Michael Saylor, the Bitcoin boss, just dropped some major crypto news! His company, MicroStrategy, snagged 2,530 more BTC worth $243M between January 6 and 12. That’s a massive boost to their stash, which now stands at a jaw-dropping 450,000 Bitcoin.

Here’s the tea: MicroStrategy scored these coins at an average of $95,972 each. With Bitcoin sitting around $92K now, their total holding is valued at $40.8B, giving them a solid $12B profit on their $28.2B investment.

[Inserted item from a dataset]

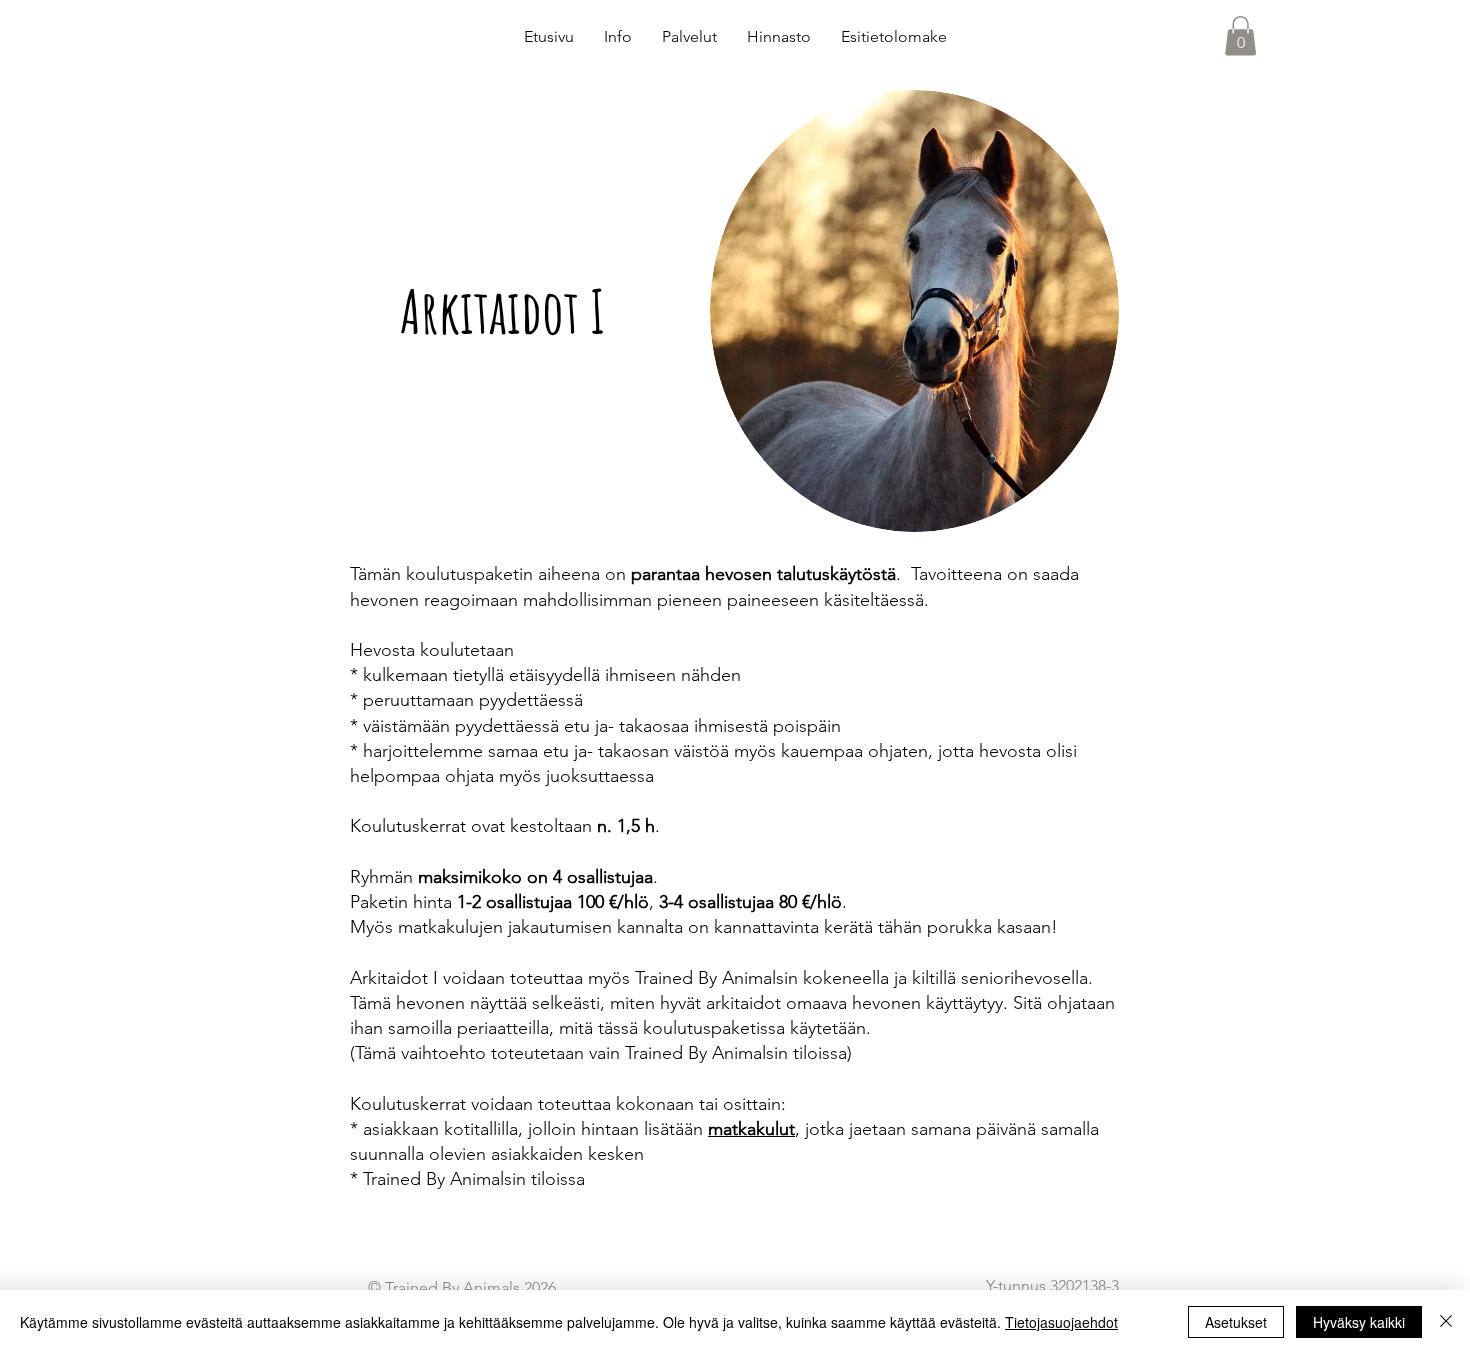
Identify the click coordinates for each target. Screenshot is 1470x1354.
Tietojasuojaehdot (1061, 1322)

This move cements MicroStrategy as the biggest Bitcoin whale in the corporate world, afterall it owns about 2.1% of all BTC. They’ve been on a 10-week buying streak, all part of their “21/21 Plan,” aiming to raise $42B through shares and bonds to stack even more BTC.

Oh, and they’re still hustling! They sold 710K shares in January for $243M and have $6.5B worth of shares ready to fund future buys.

While Bitcoin’s price dipped 9% recently to $90.5K, Saylor’s faith hasn’t wavered. People think upcoming events, like Trump’s inauguration, might give crypto the boost it needs.